Peristiwa pendudukan Belanda oleh Jerman di tahun 1940 pada awal-awal Perang Dunia II akhirnya memaksa Belanda membuka kesempatan pendidikan Akademi Militer Kerajaan Belada di Hindia Belanda, sebagai kepanjangan KMA Breda berlokasi di Bandung, Jawa Barat. KMA Breda Bandung didirikan sebagai persiapan rencana pembebasan Negeri Kincir Angin itu dari Nazi Jerman kelak, dengan memberi kesempatan kepada penduduk pribumi menjadi perwira dengan sejumlah persyaratan masuk yang sudah diperingan tentang kesetiaan kepada Kerajaan Belanda.

Hari itu, 10 Mei 1940 Gubernur Jenderal Hindia Belanda Tjarda van Starkenburg melalui pidato radio memberitahukan bahwa Jerman telah menyerang Negeri Belanda. Di akhir pidatonya ia menyerukan agar semua golongan di Hindia Belanda berdiri di belakang Pemerintah Belanda dalam keadaan yang sangat sulit secara bersatu dan setia.

Demikian pula pidato radio dari Panglima Eskader Angkatan Laut Belanda di Hindia Belanda, Laksamana Helfrich, yang menyerukan kepada para pendengar agar mempersiapkan diri mengambil bagian dalam upaya pembebasan Negeri Belanda di waktu yang akan datang. Dalam pidato Helfrich, yang tetap terpaku dalam ingatan Simatupang hingga akhir hayat, disebutkan, "Uw naam zal blijven voortleven onder de bevrijders van Nederland". Yang artinya, "Nama Anda akan hidup terus di antara para pembebas Negeri Belanda." Kalimat itu serta merta "diterjemahkan" Simatupang menjadi heroik berbunyi, "Nama Anda akan hidup terus di antara para PEMBEBAS INDONESIA".

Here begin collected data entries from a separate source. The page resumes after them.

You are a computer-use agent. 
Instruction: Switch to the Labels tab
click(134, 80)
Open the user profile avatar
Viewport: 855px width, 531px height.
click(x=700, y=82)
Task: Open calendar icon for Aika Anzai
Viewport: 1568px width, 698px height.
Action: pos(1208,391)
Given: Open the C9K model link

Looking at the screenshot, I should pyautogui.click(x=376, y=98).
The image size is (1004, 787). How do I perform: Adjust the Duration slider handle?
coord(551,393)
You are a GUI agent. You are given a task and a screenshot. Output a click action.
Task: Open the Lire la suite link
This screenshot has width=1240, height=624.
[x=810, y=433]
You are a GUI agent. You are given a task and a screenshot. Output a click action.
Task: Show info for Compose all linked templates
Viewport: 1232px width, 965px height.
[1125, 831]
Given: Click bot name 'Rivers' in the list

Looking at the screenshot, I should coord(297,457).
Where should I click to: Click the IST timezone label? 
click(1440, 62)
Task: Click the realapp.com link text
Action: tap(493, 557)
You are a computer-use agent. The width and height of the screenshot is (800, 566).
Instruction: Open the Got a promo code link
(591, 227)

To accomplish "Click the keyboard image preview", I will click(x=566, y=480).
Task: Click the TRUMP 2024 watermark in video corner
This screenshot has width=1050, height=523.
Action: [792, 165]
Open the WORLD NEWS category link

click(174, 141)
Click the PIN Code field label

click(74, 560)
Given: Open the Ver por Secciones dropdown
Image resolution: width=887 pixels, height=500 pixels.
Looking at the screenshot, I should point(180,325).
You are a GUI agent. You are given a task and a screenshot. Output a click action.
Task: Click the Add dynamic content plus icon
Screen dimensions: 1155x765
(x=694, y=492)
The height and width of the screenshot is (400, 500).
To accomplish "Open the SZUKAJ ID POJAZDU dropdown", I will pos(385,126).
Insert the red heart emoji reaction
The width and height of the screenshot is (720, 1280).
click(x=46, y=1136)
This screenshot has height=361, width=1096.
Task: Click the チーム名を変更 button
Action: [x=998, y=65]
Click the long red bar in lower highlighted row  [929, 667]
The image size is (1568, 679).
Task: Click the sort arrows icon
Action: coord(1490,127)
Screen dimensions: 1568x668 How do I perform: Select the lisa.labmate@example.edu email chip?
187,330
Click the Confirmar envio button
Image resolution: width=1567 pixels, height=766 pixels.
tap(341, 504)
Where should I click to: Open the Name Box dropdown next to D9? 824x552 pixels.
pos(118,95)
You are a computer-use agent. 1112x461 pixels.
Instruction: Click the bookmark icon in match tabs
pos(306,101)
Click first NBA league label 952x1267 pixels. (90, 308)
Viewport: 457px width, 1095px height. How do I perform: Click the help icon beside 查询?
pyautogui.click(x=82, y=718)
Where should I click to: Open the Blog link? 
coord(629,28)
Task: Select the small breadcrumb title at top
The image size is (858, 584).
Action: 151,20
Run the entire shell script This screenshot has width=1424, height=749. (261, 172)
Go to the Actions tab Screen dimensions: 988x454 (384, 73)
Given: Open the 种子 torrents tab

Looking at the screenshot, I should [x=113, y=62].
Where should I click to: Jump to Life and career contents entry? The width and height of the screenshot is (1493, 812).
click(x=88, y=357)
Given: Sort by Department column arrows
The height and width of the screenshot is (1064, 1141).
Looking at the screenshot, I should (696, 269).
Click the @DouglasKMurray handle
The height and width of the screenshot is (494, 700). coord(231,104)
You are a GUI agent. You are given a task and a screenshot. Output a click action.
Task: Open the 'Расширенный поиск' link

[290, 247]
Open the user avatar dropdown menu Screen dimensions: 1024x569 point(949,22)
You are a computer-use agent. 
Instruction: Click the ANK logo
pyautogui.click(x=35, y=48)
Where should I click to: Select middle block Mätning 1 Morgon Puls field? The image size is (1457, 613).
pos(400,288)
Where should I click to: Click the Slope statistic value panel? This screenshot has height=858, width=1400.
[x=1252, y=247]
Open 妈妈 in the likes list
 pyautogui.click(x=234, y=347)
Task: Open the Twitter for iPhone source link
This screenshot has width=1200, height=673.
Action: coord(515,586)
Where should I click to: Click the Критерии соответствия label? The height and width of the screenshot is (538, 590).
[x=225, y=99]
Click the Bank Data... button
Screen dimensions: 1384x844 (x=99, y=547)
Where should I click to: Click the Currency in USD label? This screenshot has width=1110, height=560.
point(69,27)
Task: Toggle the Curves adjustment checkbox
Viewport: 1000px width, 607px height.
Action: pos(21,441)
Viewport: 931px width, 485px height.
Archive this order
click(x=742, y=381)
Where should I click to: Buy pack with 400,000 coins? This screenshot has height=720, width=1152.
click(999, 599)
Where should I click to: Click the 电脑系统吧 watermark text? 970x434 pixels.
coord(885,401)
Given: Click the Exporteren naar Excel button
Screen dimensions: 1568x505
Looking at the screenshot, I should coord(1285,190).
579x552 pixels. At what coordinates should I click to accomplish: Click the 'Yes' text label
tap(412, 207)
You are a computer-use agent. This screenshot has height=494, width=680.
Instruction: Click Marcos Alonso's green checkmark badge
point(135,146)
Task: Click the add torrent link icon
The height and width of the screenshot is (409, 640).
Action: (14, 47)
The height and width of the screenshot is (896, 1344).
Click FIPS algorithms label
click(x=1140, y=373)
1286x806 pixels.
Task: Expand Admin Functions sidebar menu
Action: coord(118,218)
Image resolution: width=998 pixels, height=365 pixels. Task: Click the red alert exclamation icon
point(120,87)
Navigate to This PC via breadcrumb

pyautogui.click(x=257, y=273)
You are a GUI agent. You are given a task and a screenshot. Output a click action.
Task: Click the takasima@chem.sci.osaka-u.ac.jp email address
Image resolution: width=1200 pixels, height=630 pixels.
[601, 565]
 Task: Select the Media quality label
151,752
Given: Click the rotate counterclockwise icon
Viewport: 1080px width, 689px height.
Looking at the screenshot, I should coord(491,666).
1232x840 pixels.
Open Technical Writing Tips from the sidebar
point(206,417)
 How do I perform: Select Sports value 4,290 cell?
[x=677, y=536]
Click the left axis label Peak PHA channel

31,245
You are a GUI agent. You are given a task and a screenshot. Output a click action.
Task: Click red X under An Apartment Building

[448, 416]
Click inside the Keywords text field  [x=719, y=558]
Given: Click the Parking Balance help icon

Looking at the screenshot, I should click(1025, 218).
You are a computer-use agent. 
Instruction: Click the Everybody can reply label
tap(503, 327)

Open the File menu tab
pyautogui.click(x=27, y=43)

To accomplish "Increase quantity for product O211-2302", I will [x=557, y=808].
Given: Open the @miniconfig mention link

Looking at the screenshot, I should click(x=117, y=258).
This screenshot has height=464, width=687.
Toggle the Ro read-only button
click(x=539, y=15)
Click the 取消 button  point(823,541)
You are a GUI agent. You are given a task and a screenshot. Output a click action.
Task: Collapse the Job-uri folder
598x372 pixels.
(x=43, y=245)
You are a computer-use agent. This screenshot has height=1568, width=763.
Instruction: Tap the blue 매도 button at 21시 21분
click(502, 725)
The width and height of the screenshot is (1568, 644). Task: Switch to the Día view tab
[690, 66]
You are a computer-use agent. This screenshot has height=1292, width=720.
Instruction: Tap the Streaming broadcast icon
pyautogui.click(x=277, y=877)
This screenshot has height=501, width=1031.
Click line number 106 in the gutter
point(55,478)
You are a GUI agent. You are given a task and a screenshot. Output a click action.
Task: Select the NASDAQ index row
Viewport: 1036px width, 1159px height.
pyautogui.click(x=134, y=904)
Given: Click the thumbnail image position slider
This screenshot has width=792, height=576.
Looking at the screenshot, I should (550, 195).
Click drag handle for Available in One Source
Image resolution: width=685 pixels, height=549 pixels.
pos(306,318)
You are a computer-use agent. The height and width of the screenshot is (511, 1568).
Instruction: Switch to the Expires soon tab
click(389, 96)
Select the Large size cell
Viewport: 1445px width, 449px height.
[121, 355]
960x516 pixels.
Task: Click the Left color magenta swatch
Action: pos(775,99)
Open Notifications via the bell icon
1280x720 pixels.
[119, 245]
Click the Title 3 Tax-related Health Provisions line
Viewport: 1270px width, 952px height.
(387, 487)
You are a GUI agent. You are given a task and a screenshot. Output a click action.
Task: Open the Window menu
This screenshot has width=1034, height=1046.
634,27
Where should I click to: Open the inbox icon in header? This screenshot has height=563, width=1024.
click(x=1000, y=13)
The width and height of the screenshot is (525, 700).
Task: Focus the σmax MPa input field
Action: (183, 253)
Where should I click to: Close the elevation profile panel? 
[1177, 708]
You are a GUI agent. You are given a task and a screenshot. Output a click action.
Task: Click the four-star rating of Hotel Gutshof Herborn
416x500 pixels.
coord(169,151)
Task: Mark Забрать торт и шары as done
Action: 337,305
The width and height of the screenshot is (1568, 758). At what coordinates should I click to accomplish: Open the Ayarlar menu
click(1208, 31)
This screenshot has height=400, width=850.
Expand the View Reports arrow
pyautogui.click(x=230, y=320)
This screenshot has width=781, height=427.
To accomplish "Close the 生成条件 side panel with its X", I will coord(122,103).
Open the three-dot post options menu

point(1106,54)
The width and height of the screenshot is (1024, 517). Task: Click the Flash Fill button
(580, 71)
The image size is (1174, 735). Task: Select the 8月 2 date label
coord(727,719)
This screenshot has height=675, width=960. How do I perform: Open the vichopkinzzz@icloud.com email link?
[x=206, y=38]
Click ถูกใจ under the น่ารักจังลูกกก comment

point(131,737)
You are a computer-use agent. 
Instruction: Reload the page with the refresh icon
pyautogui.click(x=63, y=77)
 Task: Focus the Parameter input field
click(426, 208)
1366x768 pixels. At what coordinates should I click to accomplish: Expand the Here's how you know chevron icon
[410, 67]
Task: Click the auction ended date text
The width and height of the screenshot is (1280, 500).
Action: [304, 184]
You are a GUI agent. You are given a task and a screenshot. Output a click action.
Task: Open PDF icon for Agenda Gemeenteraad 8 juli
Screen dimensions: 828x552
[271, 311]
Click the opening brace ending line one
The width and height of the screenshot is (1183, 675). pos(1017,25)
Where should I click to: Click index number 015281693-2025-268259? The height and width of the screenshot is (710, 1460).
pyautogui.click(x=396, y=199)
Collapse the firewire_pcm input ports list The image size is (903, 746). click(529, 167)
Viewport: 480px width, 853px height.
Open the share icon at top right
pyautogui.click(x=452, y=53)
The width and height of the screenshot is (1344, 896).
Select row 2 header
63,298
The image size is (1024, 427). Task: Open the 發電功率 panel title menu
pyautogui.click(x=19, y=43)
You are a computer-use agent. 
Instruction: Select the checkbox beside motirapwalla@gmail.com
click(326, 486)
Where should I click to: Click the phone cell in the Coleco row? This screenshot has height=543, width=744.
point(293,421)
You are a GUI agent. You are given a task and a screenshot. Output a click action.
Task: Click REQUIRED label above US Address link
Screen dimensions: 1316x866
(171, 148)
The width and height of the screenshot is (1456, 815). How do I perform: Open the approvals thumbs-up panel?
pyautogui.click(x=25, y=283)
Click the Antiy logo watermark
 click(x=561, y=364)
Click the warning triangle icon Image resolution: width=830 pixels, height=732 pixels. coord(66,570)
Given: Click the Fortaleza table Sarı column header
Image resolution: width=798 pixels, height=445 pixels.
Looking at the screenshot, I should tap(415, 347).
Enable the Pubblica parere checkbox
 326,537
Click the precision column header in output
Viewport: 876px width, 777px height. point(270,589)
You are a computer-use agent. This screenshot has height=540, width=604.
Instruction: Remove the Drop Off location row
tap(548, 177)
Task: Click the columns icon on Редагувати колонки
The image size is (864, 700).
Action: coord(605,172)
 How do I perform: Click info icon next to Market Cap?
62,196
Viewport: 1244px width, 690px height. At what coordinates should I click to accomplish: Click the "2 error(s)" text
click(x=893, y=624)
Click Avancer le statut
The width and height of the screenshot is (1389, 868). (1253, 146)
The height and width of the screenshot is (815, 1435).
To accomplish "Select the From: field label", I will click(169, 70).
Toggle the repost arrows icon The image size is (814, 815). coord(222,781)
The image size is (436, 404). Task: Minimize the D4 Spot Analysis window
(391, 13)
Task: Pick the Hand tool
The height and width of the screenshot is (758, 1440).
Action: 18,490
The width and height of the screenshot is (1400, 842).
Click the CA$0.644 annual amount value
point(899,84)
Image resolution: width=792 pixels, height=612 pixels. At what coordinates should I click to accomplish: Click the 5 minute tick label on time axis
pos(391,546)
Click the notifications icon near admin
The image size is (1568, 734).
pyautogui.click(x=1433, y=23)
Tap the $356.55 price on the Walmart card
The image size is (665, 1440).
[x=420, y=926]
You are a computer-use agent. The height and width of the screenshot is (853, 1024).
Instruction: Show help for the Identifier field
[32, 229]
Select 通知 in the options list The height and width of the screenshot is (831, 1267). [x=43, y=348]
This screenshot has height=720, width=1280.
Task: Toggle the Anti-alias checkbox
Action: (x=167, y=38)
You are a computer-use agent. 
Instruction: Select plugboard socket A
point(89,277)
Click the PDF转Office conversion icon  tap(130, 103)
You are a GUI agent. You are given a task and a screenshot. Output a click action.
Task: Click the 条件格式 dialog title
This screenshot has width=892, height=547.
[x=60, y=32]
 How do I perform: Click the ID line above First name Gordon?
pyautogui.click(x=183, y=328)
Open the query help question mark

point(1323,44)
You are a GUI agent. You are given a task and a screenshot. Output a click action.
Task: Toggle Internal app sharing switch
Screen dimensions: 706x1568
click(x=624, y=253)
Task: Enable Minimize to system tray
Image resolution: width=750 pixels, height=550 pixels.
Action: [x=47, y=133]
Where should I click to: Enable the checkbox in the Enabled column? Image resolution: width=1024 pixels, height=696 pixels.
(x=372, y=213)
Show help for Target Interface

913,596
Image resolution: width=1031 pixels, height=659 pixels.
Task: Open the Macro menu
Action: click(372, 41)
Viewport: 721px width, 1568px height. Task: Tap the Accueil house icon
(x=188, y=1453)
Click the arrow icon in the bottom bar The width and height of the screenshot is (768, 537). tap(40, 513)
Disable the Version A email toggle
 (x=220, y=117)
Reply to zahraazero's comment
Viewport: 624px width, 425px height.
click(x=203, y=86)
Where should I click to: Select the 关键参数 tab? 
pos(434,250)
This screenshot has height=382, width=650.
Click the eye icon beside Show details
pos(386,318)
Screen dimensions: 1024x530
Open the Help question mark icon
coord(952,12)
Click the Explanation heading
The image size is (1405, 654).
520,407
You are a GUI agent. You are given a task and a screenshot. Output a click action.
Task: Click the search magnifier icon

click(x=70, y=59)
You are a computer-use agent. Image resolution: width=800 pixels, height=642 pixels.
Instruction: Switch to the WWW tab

Catatan pidato radio kedua petinggi Pemerintahan Hindia Belanda itu dituangkan TB Simatupang dalam buku memoar pribadinya, "Membuktikan Ketidakbenaran Suatu Mitos: Menelusuri Makna Pengalaman Seorang Prajurit Generasi Pembebas Bagi Masa Depan Masyarakat, Bangsa dan Negara," diterbitkan bersama oleh harian umum "Suara Pembaruan" dan Pustaka Sinar Harapan, di Jakarta, tahun 1991.

Setelah melewati berbagai tahapan seleksi ketat secara berjenjang selama berbulan-bulan Simatupang akhirnya diterima sebagai kadet taruna, bersama sedikit saja warga pribumi lain yang lulus untuk menggenap total 150 kadet taruna yang diterima LMA Bandung. Ratusan taruna lain adalah warga Belanda totok dan Belanda keturunan. Sesuai kebutuhan perang, semua perwira KMA Breda Bandung diproyeksikan siap dimobilisasi ke daratan Eropa. Karena itu latihan praktek-praktek kemiliteran sangat dominan diajarkan pada tahun-tahun pertama dan kedua, padahal Simatupang sudah sangat menunggu-nunggu tibanya pelajaran teoritis tentang strategi militer dan taktik perang.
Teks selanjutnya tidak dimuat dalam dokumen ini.